* **Required action**
From the line containing "Given: Click the" through the last line of the data, both ends included, write out every line exactly; omit the pictures.

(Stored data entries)
»»

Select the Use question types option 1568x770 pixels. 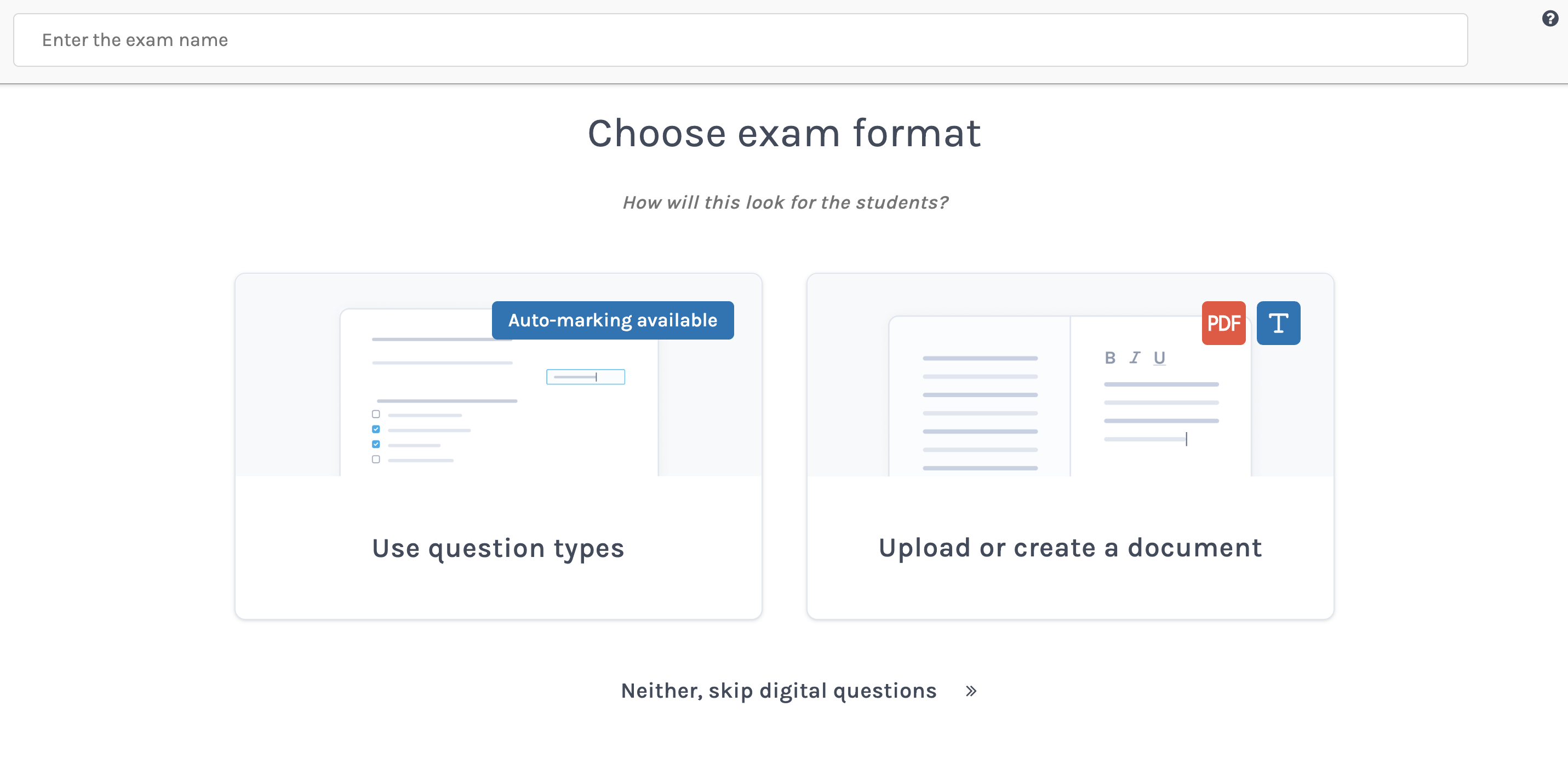[x=498, y=548]
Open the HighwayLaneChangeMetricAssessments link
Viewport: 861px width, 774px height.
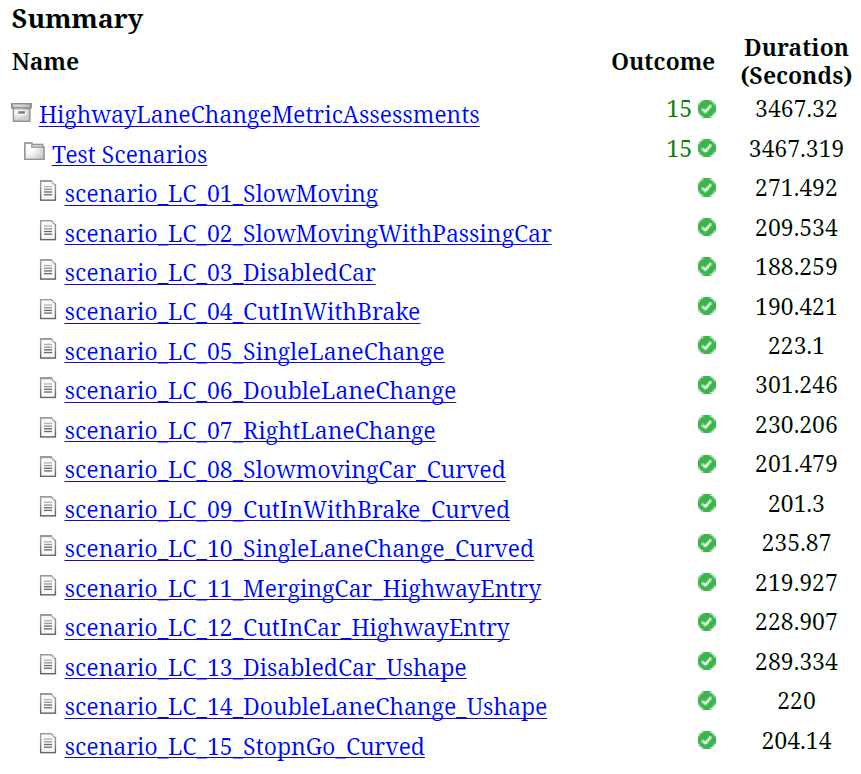click(x=259, y=115)
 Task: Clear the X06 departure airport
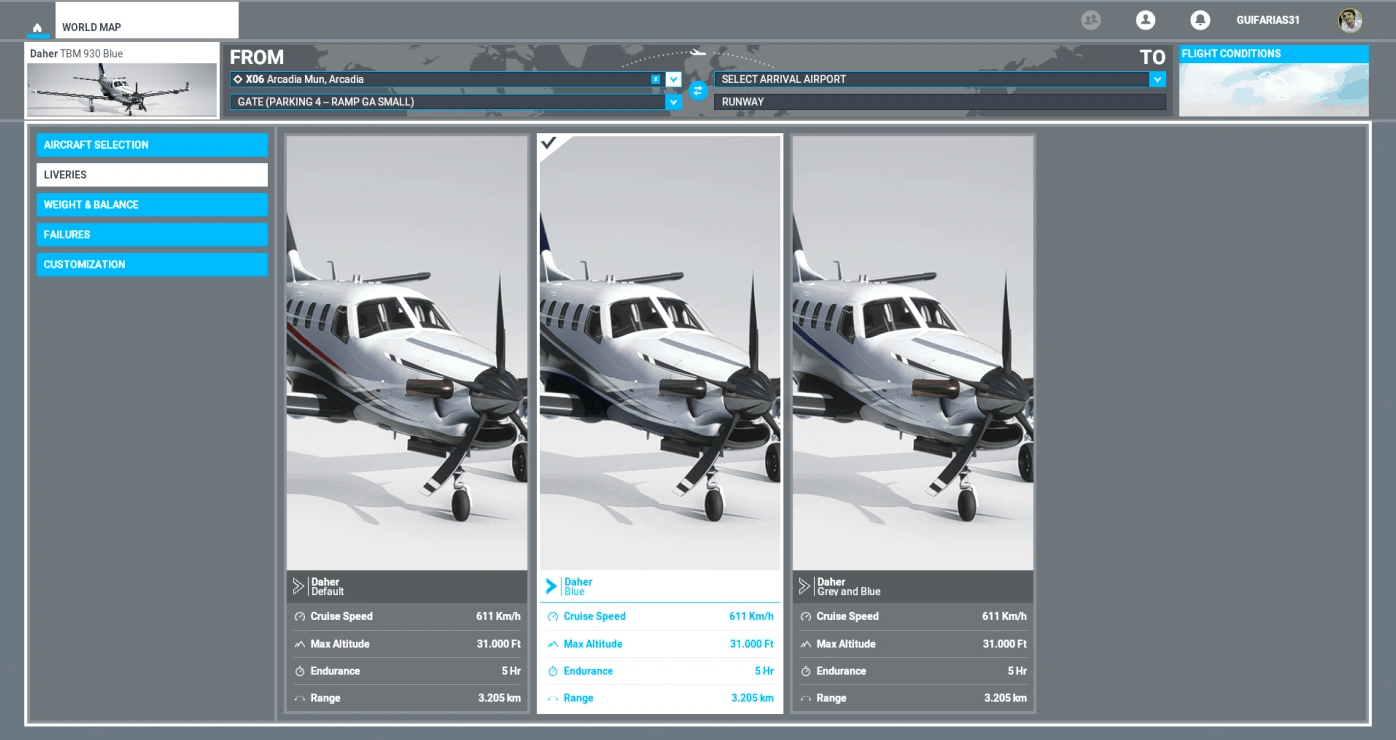coord(656,79)
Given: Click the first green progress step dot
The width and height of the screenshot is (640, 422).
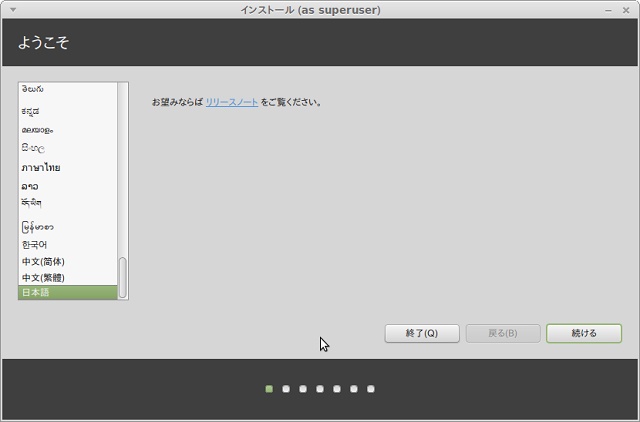Looking at the screenshot, I should (x=269, y=389).
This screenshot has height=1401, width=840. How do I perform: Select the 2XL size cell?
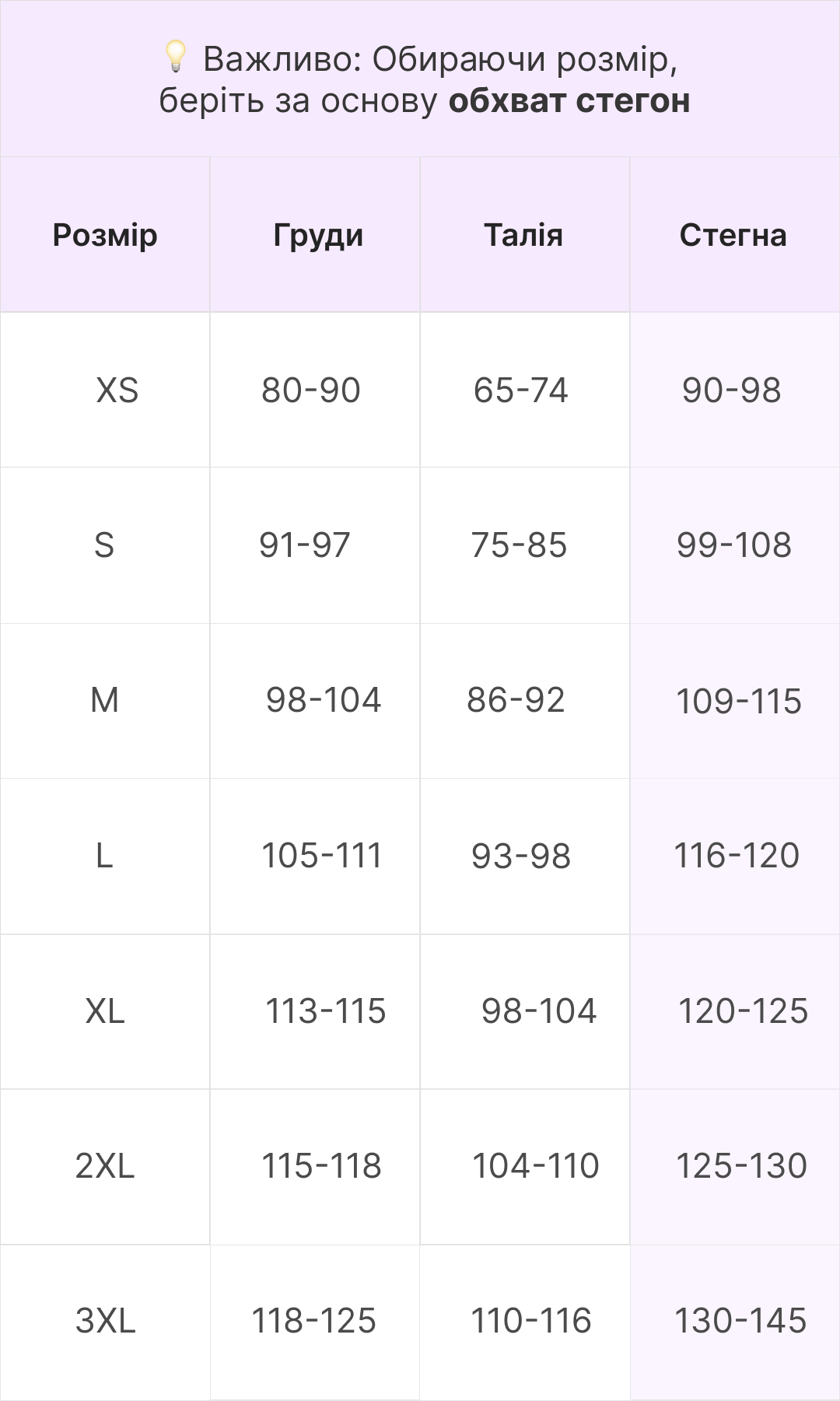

««

* **Output for this task**
Given: Click the first green progress step dot
The width and height of the screenshot is (640, 422).
Looking at the screenshot, I should (x=269, y=389).
This screenshot has height=1401, width=840. How do I perform: Select the 2XL size cell?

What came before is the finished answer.